63.14–16 but we were disappointed in a sale . . . decided to sell all or none] Nothing is known about this potential deal. In 1850 Arnold Buffum of the Tennessee Land Office, a land agency in New York, suggested the land be offered for ten cents an acre, but no sale took place (Buffum’s letter does not survive, but is described in MTBus, 17). Clemens claimed that on two later occasions he negotiated sales of the land which Orion rejected. In 1865 a buyer agreed to pay $200,000 for an unspecified number of acres, intending to settle European immigrants on it to grow grapes and produce wine; Orion’s “temperance virtue” quashed that deal (AD, 5 Apr 1906; 13 Dec 1865 to OC and MEC, L1 326–27). Then in 1869, Jervis Langdon offered $30,000 in cash and stock, but Orion again demurred, citing his fear that Clemens would “unconsciously cheat” his future father-in-law (9 Nov 1869 to PAM, L3, 388–89 n. 2). Exasperated by Orion’s scruples, Clemens renounced his own share, and by 1870 wanted nothing more to do with “that hated property” (9 Sept 1870 to OC, L4, 193). Orion henceforth assumed all responsibility for it. Over many years, Orion disposed of the land, either through his own efforts or through hired agents, both in large parcels (ten thousand acres) and in small ones (fewer than three hundred acres). Some of it was sold for cash—of unknown amounts—and some was traded for other property. At least one unscrupulous buyer failed to pay at all. Ultimately, the proceeds may have barely covered the cost of the property taxes. Orion regretfully acknowledged his failure in an 1878 letter to his sister and mother: “I am so sorry to hear you are cramped for means,” he wrote, “it gave me another twinge of conscience that I fooled away the Tennessee land, and some of your money with it” (OC to PAM and JLC, 2 Nov 1878, CU-MARK; OC to SLC, 4 Nov 1880, CU-MARK; Wecter 1952, 31–32, 278 n. 9; also the following documents provided courtesy of Barbara Schmidt: Fentress County Deeds 1820–48, Vol. A:161, 236, 244, 288, 293, 335; Fentress County Land Grants, Book T:46; “Declaration” with “Exhibits 1–6,” filed 15 May 1907, U.S. National Archives and Records Administration 1907–9).

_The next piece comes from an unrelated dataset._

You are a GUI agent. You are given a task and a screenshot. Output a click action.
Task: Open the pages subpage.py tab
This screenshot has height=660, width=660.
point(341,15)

[Early Years in Florida, Missouri] (Source: MS in NNAL, written in 1877)
64.20 My uncle, John A. Quarles] John Adams Quarles (1802–76) was married to Martha Ann Lampton, with whom he had ten children. She was the younger sister of Clemens’s
mother. He settled in Florida, Missouri, in the mid-1830s, where he became a prosperous merchant and farmer. After the Clemens family moved to Hannibal in 1839, Clemens spent his summers at the Quarles farm, from about age seven until he was eleven or twelve (Inds, 342). For a longer reminiscence of life on the farm see “My Autobiography [Random Extracts from It].”
64.21 “bit” calicoes] Presumably calicoes were sold at the rate of one “bit” (one-eighth of a dollar) per yard (Ramsay and Emberson 1963, 21).
65.18 my father owned slaves] In about 1833 John Marshall Clemens bought “one negro man” from Rawley Chapman (b. 1793) in Tennessee—his only documented slave purchase. The family also owned a woman named “Jenny,” who had been given to Clemens’s parents in about 1825. Clemens recalled that she was the “only slave we ever owned in my time” (Inds, 327; record of bill of sale, Fentress County Deeds, Vol. A:233). See “Jane Lampton Clemens” (Inds, 82–92) for a fuller discussion of the family’s attitude toward slavery.
65.20 “stogy” shoes] A rough heavy kind of shoe; the name is supposedly derived from “Conestoga,” a town in Pennsylvania.
THE GRANT DICTATIONS (Source: TS in CU-MARK, dictated in 1885)
The Chicago G.A.R. Festival
67 title The Chicago G.A.R. Festival] More properly, the “Thirteenth Annual Reunion of the Society of the Army of the Tennessee.” The G.A.R. (Grand Army of the Republic) was a fraternal organization of all Union veterans, and one of the sponsors of this nearly week-long event in Chicago, which, as Clemens explains, was a celebration of the returning Grant “by the veterans of the Army of the Tennessee—the first army over which he had had command” (67.19–20).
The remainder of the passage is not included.